(Records from a data collection)

>>>

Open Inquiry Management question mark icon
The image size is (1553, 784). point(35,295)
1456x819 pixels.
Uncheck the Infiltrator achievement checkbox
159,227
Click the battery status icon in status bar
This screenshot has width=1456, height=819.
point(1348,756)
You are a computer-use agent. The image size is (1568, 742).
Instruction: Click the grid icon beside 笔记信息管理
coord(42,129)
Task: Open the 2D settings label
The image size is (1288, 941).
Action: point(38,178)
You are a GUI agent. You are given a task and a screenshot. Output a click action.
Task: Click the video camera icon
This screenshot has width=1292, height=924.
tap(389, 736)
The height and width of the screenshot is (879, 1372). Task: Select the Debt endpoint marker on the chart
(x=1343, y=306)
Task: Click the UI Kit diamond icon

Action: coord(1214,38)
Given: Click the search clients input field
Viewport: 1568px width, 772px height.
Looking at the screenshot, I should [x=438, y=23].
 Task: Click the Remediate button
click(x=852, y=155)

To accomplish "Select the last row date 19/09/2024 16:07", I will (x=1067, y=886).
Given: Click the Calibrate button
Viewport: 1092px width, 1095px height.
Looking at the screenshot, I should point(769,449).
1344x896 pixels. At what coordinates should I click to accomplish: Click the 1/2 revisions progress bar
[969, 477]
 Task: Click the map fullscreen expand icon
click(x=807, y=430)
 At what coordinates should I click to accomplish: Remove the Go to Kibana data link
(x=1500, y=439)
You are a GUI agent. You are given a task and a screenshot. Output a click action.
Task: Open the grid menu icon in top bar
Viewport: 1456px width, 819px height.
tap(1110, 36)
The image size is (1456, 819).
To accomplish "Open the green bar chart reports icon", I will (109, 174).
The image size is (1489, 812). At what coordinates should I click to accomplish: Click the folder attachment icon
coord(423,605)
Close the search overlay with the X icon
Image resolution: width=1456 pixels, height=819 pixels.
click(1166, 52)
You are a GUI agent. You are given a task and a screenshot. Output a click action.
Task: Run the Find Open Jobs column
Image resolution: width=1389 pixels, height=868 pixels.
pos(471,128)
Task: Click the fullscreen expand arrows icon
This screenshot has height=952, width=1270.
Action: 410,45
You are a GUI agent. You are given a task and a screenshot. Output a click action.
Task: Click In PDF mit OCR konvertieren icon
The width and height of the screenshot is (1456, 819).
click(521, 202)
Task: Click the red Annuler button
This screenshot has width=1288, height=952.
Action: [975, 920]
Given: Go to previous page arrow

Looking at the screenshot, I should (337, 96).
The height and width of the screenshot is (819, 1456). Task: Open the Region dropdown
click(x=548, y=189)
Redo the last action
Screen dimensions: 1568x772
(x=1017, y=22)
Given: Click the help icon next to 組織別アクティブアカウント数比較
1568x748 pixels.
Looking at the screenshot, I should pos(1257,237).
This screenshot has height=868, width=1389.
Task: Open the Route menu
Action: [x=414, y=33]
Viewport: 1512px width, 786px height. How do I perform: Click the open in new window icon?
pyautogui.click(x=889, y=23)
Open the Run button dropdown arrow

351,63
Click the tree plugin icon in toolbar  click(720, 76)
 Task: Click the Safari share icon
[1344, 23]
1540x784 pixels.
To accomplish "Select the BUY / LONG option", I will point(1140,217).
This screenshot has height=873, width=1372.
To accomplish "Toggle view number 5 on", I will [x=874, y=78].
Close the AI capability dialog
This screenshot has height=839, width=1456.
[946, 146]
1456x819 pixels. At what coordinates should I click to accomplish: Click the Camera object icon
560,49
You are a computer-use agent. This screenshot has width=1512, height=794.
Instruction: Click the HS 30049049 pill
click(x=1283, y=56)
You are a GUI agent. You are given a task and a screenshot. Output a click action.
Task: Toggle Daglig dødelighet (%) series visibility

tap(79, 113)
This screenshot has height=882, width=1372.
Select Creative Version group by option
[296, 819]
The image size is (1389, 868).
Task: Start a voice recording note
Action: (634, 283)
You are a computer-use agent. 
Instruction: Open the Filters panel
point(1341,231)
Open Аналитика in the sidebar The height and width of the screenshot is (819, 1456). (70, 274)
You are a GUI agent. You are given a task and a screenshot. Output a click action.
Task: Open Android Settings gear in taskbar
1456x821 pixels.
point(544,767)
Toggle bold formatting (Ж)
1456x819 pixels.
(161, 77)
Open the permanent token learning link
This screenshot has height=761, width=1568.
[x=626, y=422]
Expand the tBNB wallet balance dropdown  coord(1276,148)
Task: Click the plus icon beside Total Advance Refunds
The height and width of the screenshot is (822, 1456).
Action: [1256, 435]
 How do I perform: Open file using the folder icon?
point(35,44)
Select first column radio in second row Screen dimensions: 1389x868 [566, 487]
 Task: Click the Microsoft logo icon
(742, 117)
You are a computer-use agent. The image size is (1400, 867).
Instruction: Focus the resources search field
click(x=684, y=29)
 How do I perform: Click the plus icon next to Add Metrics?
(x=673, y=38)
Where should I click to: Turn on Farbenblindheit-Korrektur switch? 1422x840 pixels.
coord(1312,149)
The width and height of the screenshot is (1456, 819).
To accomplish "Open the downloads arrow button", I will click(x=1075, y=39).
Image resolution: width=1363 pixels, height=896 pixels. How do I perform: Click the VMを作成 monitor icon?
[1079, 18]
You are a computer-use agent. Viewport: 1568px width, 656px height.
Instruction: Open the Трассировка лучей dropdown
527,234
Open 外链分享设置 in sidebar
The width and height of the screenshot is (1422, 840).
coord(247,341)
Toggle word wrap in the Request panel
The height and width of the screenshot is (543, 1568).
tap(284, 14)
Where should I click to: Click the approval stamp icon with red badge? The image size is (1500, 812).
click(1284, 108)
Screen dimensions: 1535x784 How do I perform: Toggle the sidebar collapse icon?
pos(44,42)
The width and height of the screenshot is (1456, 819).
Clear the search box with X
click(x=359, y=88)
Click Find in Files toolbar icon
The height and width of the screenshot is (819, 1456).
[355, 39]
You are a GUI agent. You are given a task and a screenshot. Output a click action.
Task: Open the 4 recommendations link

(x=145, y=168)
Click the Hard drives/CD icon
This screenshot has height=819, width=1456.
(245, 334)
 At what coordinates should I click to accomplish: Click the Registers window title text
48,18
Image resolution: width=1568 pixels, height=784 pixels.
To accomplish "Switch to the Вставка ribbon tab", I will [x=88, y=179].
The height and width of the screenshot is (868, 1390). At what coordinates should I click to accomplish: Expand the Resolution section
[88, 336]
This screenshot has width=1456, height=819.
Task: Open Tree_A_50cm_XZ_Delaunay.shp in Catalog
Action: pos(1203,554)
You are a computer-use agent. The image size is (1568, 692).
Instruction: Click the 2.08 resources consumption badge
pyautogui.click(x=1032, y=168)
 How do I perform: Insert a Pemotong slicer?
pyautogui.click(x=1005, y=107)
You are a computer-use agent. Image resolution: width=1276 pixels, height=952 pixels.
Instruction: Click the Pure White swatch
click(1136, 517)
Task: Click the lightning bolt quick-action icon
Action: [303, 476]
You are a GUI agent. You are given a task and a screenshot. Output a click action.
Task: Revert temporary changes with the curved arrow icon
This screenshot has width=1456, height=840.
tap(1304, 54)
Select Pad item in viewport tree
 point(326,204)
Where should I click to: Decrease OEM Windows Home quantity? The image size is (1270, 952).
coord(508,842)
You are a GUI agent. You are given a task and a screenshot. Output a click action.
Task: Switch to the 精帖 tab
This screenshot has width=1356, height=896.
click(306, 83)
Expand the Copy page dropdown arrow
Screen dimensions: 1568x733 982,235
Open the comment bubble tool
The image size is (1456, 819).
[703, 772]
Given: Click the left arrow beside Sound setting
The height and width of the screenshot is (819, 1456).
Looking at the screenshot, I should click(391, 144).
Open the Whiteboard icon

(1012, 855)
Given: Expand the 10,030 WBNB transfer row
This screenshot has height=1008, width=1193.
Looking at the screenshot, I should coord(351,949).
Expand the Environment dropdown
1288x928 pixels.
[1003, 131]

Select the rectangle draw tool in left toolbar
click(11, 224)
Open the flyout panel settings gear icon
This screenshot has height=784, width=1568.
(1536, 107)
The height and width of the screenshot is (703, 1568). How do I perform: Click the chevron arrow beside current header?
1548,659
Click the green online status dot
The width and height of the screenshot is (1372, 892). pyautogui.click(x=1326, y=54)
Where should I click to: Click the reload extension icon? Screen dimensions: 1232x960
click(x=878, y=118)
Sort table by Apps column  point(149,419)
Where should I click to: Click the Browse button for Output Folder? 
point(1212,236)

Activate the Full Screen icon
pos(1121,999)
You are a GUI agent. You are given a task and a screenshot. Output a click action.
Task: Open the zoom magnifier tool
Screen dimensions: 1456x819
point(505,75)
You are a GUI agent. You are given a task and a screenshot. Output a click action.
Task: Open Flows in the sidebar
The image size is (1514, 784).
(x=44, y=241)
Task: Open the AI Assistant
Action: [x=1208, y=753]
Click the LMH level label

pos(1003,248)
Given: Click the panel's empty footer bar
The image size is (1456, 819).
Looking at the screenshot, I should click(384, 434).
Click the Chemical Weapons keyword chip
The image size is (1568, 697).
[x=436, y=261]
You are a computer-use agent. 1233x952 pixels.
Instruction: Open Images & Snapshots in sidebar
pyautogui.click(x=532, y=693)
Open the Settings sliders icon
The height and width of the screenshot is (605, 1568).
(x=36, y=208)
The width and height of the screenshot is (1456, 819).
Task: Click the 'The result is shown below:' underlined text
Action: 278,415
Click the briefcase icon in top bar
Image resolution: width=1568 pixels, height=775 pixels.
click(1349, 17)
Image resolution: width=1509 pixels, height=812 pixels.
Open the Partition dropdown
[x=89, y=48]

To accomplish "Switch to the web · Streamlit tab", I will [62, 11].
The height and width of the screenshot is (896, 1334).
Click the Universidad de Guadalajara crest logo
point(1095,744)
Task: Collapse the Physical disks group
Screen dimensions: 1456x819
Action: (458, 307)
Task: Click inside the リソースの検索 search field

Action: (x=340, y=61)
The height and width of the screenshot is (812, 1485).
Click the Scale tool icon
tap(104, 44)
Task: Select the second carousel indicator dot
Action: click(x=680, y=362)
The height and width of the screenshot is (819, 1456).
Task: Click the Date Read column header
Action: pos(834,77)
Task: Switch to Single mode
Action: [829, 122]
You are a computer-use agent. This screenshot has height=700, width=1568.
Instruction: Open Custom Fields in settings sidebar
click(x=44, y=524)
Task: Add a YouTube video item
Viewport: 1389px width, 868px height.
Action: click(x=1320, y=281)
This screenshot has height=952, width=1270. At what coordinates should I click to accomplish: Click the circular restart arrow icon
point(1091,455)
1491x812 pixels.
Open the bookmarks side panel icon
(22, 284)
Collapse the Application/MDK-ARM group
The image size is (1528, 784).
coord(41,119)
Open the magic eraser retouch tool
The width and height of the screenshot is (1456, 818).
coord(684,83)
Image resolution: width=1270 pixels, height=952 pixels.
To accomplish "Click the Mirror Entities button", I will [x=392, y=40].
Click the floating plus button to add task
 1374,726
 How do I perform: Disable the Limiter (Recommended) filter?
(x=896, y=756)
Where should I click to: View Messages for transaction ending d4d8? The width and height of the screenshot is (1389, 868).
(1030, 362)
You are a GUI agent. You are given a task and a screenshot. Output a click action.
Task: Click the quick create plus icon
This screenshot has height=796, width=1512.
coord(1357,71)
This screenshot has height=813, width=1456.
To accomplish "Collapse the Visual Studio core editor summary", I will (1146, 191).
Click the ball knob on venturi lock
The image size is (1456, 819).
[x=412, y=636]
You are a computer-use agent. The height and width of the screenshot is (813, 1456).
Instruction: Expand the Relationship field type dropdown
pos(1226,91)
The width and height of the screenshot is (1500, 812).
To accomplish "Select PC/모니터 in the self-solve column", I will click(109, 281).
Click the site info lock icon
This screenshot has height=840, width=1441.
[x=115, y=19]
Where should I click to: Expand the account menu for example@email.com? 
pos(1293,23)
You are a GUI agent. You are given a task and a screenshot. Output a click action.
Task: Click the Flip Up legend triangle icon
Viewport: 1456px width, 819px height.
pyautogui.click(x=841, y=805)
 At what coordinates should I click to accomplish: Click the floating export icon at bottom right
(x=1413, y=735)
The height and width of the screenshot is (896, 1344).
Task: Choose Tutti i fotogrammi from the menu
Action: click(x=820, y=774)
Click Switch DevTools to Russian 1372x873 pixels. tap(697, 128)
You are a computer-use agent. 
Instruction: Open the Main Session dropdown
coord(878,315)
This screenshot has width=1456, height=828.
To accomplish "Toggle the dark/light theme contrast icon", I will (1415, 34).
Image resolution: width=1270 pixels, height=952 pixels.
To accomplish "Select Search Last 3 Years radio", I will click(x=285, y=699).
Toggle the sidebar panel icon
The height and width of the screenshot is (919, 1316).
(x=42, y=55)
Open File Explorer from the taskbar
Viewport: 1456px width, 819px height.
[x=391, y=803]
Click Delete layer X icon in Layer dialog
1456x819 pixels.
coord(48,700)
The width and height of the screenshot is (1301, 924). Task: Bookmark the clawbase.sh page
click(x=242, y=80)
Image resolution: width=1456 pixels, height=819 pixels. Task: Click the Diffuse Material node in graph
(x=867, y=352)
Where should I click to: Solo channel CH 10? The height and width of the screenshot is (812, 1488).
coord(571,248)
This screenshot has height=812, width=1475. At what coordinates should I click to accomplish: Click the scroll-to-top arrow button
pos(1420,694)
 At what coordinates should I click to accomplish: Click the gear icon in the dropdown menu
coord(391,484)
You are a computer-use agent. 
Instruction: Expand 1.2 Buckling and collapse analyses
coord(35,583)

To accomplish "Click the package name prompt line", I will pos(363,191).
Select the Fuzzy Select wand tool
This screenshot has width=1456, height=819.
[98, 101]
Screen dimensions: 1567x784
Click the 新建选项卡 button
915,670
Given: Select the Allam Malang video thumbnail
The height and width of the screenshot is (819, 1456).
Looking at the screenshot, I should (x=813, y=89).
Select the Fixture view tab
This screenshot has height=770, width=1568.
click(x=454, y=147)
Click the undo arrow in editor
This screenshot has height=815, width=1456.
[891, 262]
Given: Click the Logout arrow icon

<<<

**REQUIRED WORK**
Show the lines of the entries that include the string "Find", copying each in full.

**RESULT OF THE EXERCISE**
Task: Run the Find Open Jobs column
Click Find in Files toolbar icon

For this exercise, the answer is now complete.